English relies heavily on forms of “to be” (is, am, are, was, will be), but ASL handles this concept completely differently. For years, linguists described ASL as having a “null copula,” meaning it simply dropped the verb “to be” entirely. More recent research from linguistic studies of ASL predication has found that’s not quite accurate. ASL often uses the sign SELF as a copula, filling the role that “is” or “be” plays in English.
The sign SELF tends to appear with adjectives that describe permanent or long-lasting qualities. For example, if you wanted to say someone “will be tall” or “will be Deaf,” the sign SELF would likely appear in that sentence alongside the future marker. For temporary states or descriptions, ASL may rely on other structures, including simply placing the descriptive sign after the subject without any copula at all.
This means “will be” in English doesn’t translate to two neat signs in ASL. Instead, you sign WILL to establish the future tense and then express the rest of the idea using ASL’s own grammar.
How “Will Be” Works in ASL Sentences
ASL grammar typically follows a topic-comment structure rather than the subject-verb-object order of English. When expressing future events, you establish the time frame first (often at the beginning of the sentence), then deliver the main content. Here’s how that plays out in practice.
If you wanted to say “I will help you,” you’d combine the signs for I, WILL, HELP, and YOU, with the forward motion on WILL establishing the future. For “I will see you later,” you’d sign I, SEE, YOU, and LATER, with the time marker LATER reinforcing the future meaning. In many cases, once you’ve established the future tense with WILL or a time word like TOMORROW or LATER, you don’t need to repeat the future marker for every sentence in the conversation. The time frame stays active until you change it.
For a phrase like “it will be fun,” you wouldn’t sign WILL, then BE, then FUN. You’d sign something closer to FUTURE + FUN, or WILL + FUN, letting context do the work that “be” does in English. For “she will be a doctor,” you might sign SHE + WILL + DOCTOR, or use SELF to link the subject to the noun: SHE + FUTURE + DOCTOR + SELF.
Facial Expressions and Non-Manual Signals
ASL conveys a significant amount of grammatical information through facial expressions, head position, and body movement. These non-manual signals aren’t optional or decorative. They’re part of the grammar. When signing about the future, your facial expression and body language help communicate certainty, excitement, doubt, or other attitudes about what “will be.”
Raised eyebrows, for instance, often accompany yes/no questions and topicalized phrases. A slight forward lean of the body can reinforce the future direction. If you’re expressing that something will definitely happen versus something that might happen, your face does much of that work. Signing WILL with a firm, confident expression communicates certainty. Signing it with a slight head tilt and softer expression can shade toward “might be” or “could be.”

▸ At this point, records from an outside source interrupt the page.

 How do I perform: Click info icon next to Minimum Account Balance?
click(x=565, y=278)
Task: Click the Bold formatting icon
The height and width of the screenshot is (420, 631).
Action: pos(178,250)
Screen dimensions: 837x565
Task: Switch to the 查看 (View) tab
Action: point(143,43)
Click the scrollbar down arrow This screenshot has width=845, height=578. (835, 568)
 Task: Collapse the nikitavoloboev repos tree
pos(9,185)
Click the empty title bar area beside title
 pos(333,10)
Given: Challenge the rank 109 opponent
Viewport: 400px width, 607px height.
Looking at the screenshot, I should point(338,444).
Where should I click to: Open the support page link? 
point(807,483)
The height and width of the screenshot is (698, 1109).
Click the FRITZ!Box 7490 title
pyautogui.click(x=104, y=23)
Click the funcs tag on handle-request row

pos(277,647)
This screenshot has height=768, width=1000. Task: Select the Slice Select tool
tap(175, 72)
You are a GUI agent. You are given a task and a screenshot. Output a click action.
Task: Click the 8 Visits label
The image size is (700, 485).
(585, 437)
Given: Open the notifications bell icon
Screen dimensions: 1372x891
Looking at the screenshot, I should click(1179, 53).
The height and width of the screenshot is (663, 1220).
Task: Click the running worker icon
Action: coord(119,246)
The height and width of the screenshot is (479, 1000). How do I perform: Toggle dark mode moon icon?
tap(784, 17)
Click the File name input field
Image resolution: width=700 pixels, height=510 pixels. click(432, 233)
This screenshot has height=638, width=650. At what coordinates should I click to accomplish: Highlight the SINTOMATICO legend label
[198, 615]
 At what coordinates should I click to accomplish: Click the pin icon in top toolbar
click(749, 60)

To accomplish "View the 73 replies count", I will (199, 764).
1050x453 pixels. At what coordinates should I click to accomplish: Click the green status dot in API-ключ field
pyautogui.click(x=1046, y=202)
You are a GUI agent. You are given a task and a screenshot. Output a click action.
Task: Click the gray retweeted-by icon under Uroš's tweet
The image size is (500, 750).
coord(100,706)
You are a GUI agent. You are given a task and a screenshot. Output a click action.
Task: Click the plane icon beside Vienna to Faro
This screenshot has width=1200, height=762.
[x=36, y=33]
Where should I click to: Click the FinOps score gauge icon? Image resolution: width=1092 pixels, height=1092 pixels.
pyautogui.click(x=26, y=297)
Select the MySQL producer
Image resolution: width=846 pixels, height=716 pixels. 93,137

Common Mistakes English Speakers Make
The biggest pitfall is trying to translate English word for word. Signing WILL + BE as two separate concepts produces awkward, unnatural ASL. Native signers don’t insert a sign for “be” between the future marker and the rest of the sentence. If you find yourself looking for a sign that means “am,” “is,” or “are,” that’s a signal you’re thinking in English grammar rather than ASL grammar.
Another common error is over-signing the future tense. If you’ve already said TOMORROW or NEXT WEEK at the start of your sentence, adding WILL can be redundant. ASL is efficient. Once the time frame is set, repeating it clutters the message. Think of time markers in ASL like setting a scene: you establish when something happens, then you describe what happens, and the tense stays in place until you shift it.
Learning to drop “to be” from your mental translation process is one of the most important adjustments when moving from English to ASL. Rather than thinking “she will be happy” and trying to sign each word, think about the core meaning: future, she, happy. Then use ASL’s tools (the sign WILL, a time marker, facial expression, and sentence structure) to express that meaning naturally.